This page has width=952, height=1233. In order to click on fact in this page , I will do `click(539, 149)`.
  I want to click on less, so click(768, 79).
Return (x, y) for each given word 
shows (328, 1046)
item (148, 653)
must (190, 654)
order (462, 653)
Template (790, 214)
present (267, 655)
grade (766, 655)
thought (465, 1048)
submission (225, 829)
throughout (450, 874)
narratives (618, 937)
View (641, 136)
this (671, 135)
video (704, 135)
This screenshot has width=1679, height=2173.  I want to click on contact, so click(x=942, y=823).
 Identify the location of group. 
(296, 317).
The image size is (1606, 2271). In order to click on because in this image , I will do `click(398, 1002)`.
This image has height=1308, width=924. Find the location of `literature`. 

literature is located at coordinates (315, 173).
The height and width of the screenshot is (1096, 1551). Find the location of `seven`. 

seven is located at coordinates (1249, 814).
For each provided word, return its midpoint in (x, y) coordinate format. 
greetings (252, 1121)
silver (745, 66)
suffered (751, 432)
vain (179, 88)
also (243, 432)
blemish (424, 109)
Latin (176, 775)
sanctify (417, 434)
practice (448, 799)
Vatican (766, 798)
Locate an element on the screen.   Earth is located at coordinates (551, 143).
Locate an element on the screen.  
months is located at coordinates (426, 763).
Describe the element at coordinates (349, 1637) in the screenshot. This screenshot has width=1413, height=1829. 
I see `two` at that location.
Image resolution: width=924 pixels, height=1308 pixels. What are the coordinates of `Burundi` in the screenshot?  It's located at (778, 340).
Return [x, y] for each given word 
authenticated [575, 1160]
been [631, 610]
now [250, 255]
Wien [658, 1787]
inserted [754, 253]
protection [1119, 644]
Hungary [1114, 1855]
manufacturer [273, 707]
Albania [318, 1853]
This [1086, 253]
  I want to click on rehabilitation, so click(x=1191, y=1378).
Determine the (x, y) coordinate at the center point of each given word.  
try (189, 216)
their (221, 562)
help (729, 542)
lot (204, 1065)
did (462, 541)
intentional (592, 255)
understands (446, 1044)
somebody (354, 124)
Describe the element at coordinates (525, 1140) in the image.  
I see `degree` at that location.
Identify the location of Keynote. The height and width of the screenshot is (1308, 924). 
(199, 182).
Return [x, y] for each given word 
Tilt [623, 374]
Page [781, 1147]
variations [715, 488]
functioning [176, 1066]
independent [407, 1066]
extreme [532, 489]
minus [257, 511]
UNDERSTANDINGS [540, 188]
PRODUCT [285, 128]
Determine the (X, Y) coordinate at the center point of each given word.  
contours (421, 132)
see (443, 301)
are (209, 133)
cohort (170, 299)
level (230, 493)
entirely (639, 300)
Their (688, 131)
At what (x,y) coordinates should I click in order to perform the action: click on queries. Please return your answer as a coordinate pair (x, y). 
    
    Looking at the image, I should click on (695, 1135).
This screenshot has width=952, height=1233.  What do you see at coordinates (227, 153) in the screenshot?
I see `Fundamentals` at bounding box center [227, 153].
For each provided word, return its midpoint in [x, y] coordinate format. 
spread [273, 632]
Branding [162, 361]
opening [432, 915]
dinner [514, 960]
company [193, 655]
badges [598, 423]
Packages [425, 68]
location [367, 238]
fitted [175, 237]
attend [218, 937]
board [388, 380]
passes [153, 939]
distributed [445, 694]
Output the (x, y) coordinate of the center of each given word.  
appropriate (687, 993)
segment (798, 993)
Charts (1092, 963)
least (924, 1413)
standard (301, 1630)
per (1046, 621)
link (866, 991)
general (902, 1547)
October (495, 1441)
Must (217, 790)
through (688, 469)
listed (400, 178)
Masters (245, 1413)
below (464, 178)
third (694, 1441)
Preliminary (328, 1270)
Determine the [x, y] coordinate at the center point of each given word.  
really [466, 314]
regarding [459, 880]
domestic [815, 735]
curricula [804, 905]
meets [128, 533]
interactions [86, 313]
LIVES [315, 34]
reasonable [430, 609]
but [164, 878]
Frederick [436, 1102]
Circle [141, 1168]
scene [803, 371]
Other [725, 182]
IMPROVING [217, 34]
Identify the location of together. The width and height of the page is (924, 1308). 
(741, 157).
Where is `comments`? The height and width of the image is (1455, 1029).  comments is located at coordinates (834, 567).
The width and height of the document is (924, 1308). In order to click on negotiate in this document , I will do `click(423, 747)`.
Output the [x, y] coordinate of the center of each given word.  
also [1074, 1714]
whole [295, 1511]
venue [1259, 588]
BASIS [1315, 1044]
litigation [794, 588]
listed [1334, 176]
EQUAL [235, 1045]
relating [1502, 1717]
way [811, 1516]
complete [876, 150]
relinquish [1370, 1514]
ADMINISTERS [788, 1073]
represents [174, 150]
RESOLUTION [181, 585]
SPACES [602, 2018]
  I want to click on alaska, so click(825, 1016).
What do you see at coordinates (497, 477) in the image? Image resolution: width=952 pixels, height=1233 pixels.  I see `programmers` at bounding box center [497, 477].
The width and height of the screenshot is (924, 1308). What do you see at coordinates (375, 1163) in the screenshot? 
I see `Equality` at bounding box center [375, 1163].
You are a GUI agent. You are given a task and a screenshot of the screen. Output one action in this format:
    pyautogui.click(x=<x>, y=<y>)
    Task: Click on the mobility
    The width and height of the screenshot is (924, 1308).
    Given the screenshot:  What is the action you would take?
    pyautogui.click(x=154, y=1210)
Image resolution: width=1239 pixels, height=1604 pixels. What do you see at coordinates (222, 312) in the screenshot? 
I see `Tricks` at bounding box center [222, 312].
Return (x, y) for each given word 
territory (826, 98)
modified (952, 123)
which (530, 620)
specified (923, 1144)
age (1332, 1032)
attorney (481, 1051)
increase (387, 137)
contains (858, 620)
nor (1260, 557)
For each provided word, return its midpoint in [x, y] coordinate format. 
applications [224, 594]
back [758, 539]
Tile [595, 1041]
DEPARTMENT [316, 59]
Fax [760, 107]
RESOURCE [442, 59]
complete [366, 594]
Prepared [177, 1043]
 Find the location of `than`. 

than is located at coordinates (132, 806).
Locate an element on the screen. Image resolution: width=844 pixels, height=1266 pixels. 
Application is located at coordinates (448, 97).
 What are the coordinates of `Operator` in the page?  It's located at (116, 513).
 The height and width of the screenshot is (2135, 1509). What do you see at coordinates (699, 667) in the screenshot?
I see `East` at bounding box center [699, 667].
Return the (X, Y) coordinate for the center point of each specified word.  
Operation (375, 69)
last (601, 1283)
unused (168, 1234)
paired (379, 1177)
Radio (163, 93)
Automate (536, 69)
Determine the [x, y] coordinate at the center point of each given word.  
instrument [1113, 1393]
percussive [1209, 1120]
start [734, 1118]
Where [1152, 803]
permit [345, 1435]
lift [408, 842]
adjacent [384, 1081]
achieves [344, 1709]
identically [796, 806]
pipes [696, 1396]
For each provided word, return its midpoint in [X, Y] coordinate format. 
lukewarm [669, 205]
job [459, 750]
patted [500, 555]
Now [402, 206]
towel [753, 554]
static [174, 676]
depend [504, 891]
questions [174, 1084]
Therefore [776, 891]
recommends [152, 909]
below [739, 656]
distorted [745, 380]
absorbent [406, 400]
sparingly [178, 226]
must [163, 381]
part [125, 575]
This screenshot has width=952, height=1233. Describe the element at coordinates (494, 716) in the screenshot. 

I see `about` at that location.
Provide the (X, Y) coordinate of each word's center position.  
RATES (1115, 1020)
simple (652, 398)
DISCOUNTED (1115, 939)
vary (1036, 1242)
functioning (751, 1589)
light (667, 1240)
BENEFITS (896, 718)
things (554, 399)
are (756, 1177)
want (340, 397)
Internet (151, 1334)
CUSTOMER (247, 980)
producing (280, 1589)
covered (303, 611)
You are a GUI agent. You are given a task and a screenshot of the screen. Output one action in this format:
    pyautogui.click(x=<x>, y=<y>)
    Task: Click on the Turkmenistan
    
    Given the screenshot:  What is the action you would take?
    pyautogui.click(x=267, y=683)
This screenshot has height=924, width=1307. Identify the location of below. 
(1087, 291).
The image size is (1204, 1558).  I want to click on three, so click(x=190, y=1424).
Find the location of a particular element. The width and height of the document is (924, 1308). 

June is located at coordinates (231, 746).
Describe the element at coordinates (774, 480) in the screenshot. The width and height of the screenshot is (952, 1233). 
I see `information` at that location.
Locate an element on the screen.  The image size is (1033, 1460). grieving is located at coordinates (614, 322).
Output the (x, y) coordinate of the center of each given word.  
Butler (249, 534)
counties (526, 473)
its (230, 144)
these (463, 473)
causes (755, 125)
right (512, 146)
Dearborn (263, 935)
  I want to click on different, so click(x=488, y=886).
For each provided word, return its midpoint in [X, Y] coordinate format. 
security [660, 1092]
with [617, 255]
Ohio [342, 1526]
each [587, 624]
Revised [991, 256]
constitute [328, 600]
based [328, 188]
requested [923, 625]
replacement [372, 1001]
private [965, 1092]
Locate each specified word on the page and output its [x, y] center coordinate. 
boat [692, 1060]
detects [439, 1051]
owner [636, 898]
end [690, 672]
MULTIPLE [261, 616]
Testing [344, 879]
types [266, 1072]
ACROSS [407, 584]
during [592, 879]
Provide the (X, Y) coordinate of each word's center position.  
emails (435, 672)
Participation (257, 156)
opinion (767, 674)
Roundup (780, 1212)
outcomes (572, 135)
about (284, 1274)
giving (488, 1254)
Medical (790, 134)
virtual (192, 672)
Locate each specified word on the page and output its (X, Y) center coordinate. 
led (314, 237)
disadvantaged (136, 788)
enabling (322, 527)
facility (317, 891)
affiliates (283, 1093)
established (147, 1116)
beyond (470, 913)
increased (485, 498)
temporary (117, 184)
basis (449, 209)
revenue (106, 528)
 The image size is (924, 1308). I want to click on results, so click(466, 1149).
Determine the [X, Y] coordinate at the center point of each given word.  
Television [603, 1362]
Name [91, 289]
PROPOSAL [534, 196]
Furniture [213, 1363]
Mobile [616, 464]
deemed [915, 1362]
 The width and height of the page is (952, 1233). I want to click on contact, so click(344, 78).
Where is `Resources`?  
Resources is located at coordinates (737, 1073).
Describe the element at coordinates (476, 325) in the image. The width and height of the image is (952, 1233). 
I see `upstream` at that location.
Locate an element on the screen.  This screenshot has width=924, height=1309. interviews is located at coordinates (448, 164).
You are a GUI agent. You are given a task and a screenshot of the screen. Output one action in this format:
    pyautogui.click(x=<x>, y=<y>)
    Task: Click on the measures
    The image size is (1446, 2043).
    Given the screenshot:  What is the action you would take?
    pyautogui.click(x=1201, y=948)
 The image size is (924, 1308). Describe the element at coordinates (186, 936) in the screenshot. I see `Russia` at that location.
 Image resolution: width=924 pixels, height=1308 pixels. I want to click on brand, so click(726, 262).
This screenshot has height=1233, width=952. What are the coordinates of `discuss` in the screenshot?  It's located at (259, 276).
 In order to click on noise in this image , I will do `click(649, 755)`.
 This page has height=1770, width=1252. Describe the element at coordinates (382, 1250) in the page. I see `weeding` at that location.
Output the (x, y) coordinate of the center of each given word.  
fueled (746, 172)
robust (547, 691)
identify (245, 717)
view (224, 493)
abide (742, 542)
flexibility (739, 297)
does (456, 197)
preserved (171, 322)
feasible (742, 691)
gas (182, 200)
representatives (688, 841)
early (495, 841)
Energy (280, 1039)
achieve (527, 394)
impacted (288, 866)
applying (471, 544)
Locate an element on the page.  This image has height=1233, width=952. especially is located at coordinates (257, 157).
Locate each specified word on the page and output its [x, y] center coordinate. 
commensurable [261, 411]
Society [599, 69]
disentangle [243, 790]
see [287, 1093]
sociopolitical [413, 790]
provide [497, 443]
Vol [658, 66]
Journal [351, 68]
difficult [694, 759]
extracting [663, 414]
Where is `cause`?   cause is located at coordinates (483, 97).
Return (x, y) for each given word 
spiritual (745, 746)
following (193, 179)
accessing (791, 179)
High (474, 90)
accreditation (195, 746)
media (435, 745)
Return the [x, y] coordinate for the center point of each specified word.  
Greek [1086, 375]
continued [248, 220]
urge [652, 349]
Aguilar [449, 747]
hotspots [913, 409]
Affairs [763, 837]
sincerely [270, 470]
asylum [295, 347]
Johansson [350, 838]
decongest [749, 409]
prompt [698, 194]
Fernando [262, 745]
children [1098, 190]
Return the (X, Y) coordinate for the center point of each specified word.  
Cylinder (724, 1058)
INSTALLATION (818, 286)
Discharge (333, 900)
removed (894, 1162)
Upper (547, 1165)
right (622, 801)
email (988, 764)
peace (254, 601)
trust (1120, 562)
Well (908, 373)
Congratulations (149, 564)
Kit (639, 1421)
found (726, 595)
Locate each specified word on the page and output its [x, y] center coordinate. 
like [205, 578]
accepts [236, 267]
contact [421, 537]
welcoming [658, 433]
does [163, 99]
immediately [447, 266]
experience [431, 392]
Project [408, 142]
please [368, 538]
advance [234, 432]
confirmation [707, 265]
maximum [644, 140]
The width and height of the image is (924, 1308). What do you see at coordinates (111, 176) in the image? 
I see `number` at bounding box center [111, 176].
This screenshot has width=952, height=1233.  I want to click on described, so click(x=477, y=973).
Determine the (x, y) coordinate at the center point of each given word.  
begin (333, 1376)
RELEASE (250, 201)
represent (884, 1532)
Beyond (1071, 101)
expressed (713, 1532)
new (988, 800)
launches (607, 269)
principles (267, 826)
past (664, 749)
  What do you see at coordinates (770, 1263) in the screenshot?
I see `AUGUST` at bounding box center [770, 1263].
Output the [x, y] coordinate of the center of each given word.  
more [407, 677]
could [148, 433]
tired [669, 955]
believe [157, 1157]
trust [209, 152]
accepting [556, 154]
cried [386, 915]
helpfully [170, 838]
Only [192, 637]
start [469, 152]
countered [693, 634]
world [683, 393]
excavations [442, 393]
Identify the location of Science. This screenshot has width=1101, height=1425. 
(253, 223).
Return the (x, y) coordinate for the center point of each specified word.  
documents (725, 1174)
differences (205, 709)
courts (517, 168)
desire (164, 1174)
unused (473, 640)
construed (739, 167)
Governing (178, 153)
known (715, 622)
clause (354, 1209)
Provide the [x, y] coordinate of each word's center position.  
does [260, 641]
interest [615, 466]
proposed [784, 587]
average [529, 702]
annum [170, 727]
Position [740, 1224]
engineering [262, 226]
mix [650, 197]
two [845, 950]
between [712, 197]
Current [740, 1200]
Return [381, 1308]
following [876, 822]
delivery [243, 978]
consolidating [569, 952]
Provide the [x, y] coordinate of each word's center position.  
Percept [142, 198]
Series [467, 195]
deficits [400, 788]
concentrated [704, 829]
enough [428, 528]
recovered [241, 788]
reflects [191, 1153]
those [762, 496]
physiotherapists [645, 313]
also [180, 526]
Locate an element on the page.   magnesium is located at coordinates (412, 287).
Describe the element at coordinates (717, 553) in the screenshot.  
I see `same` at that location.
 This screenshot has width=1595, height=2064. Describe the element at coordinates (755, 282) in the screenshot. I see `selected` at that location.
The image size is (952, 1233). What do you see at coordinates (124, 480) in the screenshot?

################

**SHORT EXERCISE**
Copy out the material above exactly, everything from the line containing "Energy (280, 1039)" down to the line containing "extracting [663, 414]", including both of those lines.

**SOLVED PROBLEM**
Energy (280, 1039)
achieve (527, 394)
impacted (288, 866)
applying (471, 544)
Locate an element on the page.  This image has height=1233, width=952. especially is located at coordinates (257, 157).
Locate each specified word on the page and output its [x, y] center coordinate. 
commensurable [261, 411]
Society [599, 69]
disentangle [243, 790]
see [287, 1093]
sociopolitical [413, 790]
provide [497, 443]
Vol [658, 66]
Journal [351, 68]
difficult [694, 759]
extracting [663, 414]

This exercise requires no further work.